### YOUR TASK
If a line in the records contains the string "axis", show that line.
(MATERIAL PROVIDED Opens)
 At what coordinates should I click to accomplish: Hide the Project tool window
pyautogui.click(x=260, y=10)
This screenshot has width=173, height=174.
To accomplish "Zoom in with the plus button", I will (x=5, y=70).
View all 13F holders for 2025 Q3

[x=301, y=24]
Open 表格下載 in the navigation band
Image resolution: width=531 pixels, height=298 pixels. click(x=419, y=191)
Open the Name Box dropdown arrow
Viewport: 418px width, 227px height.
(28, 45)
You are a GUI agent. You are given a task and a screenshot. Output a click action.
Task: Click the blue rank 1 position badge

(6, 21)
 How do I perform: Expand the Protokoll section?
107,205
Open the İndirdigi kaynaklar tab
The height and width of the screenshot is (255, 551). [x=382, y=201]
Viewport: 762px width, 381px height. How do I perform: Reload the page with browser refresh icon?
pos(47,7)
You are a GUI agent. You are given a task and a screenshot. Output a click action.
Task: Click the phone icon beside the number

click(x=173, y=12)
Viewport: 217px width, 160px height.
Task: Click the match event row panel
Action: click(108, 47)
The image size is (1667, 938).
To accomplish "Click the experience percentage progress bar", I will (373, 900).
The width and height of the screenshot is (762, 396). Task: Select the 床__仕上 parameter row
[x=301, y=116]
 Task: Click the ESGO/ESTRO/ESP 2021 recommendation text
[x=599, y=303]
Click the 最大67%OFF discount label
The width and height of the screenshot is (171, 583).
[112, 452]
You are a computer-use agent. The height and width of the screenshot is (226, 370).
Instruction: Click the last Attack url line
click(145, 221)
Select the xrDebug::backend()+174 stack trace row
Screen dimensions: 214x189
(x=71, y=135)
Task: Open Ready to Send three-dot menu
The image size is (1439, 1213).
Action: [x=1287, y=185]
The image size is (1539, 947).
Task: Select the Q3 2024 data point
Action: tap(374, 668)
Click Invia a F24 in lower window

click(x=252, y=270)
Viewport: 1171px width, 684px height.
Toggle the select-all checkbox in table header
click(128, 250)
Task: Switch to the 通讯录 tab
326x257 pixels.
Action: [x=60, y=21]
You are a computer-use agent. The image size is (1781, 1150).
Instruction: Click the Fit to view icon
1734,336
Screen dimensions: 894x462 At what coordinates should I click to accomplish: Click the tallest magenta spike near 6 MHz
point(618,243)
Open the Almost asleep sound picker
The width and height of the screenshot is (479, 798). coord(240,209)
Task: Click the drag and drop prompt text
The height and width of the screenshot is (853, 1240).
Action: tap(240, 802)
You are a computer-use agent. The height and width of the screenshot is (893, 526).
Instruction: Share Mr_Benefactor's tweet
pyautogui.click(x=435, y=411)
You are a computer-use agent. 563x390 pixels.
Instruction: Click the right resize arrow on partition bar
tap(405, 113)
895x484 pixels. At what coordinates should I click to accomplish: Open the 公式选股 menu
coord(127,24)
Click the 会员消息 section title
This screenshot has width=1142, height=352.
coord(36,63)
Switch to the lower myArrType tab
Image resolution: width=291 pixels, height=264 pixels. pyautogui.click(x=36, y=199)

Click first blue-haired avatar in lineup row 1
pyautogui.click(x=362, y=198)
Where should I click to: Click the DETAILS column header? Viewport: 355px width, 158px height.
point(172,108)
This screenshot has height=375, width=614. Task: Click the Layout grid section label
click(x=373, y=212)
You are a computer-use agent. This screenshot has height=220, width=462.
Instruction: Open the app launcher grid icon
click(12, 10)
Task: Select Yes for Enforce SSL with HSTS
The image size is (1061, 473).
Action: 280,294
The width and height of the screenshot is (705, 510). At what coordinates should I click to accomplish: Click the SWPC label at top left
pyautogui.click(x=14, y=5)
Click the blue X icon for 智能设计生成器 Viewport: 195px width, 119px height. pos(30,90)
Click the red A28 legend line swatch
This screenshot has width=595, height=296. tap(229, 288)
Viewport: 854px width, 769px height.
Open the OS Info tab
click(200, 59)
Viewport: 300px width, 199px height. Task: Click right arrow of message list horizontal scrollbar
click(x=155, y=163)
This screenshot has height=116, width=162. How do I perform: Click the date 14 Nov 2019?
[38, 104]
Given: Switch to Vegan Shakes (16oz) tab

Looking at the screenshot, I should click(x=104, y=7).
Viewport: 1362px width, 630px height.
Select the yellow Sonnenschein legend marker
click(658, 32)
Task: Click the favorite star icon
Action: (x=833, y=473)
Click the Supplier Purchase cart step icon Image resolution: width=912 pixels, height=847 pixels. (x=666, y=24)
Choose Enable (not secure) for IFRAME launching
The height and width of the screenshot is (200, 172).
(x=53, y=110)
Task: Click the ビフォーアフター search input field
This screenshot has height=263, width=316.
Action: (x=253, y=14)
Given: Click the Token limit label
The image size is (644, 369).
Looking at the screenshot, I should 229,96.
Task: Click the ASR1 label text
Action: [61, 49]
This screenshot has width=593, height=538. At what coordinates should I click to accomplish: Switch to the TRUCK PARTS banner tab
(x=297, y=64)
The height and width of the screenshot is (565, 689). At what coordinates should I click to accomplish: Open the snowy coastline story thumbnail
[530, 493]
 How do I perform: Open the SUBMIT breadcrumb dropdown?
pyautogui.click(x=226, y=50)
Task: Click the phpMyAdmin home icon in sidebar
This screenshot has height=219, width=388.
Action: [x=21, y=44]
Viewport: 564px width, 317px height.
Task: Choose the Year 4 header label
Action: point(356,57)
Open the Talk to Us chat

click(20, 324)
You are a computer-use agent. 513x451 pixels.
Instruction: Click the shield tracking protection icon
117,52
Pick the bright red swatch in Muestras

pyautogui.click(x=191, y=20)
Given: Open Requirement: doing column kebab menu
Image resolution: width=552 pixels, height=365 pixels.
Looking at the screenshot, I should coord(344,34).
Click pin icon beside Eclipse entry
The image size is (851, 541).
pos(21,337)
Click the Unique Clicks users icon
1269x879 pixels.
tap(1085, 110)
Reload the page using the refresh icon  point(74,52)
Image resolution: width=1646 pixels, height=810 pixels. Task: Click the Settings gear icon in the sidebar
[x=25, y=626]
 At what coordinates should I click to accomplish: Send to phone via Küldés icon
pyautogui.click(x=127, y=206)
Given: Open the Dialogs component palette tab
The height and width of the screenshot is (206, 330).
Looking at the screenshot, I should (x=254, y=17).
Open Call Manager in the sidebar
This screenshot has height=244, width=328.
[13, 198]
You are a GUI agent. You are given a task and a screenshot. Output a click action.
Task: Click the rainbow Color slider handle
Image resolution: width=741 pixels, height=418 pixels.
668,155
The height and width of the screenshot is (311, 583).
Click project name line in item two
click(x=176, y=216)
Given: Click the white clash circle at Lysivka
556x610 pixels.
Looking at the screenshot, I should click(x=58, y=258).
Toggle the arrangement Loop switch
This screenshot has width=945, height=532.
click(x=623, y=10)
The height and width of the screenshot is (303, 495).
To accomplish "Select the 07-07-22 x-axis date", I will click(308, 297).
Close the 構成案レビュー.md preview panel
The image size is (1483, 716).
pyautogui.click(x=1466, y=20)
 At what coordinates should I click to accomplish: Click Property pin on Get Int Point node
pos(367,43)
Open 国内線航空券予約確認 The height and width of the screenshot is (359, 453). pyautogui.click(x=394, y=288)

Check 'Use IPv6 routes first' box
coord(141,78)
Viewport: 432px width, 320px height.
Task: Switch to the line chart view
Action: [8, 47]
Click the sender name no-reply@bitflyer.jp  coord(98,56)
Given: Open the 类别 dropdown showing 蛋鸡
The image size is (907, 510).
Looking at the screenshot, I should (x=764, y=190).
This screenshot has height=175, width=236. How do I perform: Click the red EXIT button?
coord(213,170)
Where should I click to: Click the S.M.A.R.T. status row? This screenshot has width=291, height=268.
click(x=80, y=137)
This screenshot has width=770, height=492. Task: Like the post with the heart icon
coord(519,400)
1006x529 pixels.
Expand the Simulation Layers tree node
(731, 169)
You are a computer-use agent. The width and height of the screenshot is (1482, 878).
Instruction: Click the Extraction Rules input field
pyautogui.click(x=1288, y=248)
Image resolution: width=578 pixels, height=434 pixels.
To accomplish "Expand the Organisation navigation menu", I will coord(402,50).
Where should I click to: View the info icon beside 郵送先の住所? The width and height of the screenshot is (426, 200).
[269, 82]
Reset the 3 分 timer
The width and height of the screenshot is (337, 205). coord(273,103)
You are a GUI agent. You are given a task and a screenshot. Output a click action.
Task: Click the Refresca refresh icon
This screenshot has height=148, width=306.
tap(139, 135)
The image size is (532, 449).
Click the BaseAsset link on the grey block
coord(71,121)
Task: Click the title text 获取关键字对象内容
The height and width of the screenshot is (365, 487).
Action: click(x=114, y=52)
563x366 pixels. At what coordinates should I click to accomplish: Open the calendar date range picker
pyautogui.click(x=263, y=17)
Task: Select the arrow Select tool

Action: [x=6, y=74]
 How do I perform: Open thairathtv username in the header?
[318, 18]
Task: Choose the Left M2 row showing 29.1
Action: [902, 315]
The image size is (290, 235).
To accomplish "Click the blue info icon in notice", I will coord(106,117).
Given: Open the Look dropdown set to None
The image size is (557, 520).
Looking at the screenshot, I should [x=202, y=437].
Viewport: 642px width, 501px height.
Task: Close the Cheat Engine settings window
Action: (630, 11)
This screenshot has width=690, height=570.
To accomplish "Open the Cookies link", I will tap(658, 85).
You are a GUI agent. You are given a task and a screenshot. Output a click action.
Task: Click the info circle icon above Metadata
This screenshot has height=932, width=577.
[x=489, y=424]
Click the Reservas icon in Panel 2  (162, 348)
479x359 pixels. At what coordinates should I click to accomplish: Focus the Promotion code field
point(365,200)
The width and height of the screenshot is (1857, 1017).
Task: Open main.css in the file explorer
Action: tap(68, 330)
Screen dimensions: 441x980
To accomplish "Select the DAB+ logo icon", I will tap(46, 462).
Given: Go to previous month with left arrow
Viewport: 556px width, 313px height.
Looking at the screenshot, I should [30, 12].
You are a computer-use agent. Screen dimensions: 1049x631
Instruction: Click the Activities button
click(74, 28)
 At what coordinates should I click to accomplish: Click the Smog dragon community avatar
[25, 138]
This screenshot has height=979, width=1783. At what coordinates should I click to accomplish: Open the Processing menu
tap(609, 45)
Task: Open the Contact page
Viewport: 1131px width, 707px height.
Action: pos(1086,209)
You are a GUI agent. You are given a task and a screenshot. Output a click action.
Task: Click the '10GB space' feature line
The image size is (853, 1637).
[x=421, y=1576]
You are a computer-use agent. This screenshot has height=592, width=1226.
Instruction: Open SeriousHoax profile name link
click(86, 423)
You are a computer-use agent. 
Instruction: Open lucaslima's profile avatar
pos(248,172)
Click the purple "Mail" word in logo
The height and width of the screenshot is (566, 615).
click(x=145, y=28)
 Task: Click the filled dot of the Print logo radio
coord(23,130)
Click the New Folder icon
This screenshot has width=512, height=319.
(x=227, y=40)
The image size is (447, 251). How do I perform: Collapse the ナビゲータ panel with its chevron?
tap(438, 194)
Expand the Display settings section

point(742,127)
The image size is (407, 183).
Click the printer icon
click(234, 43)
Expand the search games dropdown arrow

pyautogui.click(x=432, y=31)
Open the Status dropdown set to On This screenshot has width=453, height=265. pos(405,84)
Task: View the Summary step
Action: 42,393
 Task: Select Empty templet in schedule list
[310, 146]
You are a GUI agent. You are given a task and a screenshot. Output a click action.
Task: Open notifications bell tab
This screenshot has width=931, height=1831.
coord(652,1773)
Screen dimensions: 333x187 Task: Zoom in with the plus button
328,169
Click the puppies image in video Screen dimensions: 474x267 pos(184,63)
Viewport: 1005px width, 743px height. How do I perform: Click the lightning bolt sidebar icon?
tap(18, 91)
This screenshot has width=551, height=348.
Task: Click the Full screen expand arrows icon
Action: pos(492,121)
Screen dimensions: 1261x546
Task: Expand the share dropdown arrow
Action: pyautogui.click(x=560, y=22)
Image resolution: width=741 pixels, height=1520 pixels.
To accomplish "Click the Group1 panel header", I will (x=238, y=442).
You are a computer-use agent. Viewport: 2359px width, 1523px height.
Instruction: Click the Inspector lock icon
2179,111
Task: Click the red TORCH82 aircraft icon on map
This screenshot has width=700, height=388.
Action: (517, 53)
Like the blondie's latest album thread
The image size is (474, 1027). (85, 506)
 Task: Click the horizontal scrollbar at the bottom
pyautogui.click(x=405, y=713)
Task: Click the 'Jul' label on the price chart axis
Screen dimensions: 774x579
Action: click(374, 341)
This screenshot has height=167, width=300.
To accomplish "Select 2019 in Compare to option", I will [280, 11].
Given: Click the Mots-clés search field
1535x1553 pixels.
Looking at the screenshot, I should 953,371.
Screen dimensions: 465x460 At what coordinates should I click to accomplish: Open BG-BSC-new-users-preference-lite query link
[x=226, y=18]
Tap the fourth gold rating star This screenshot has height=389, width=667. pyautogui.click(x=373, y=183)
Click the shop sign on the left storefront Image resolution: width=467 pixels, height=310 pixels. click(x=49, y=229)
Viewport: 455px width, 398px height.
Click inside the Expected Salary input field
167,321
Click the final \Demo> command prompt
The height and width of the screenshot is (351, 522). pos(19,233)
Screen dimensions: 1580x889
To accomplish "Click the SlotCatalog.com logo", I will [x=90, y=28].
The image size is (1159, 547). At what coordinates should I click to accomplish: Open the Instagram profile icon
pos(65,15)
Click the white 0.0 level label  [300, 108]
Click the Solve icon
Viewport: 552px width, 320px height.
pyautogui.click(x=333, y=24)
(MATERIAL PROVIDED Closes)
### TASK ANSWER
To accomplish "Select the 07-07-22 x-axis date", I will click(308, 297).
Task: Click the 'Jul' label on the price chart axis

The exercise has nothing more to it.